I missed the Harry Potter period, too. I read the books after it was all over and I never got swept up in the whole phonemonon like everyone else did. The magic of waiting alongside the rest of the world was gone, trying to figure it out alongside everyone else... it was over. They were just books. I hate that feeling. But did you enjoy the stories? I first watched "Cinderella" on b/w tv when I was a small child. It was a movie musical with real actors. I fell in love with the premise and 50 years later it is still my favorite move. You see, Prince Charming doesn't have to come in the shape of a man, he comes in the shape of what rescues you. That is your destiny.

At the same time, I know I won't achieve anything worthwhile if I carry on as I am. I don't want to be unremarkable. I can be like the people I admire. Yes you will. You are still questioning yourself and your role as a human being. The simple fact that you are is admirable. You never know whose role model you are because even those who don't speak to you watch you. ~ All the world is a stage.

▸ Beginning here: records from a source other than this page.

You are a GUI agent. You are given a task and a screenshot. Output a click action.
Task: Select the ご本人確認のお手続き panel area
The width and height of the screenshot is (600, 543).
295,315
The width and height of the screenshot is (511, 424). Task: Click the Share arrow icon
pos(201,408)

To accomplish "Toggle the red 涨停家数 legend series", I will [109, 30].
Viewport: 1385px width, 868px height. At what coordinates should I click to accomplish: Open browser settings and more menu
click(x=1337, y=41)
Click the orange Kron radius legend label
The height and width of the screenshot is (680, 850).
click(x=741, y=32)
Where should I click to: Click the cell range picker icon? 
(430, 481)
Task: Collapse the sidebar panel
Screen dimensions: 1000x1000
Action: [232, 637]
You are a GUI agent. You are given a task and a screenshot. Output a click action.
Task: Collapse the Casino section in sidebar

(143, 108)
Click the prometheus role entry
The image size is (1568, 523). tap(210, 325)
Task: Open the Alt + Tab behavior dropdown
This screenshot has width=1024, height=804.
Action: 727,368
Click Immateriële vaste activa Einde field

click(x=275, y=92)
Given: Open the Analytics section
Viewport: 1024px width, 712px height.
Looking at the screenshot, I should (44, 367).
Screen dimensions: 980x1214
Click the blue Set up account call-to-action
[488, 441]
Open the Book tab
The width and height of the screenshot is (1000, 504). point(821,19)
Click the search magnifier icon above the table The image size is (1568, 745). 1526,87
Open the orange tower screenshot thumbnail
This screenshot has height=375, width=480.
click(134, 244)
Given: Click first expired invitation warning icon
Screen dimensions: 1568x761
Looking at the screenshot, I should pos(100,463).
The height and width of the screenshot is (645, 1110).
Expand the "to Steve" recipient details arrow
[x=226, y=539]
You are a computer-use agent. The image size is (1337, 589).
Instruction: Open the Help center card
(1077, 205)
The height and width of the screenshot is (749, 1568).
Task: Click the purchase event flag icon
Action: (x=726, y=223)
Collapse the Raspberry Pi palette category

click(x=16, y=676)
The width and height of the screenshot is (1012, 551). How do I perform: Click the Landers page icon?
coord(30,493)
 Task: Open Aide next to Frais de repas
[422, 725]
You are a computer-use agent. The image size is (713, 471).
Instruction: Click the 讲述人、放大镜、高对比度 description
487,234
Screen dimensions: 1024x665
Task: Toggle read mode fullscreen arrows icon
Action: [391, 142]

So how do I stop feeling like every day I spend at the keyboard is such a big loss? Tell yourself you're making a memory. One day if you're lucky you'll be old and forget 80% of what you now remember so wouldn't it be wonderful to have it written down so you could remember who you were so many years ago? Like life -- and the constant stream of timely memories -- is passing me and my computer screen (lol) by, and when I finally take a break I'll just be looking at other people's pictures or watching entertainment that isn't as great as it would have been at the time? Or so you think ...

Errr, and just to lighten up the post... this is how I feel whenever I finish a novel: But you've finished novels!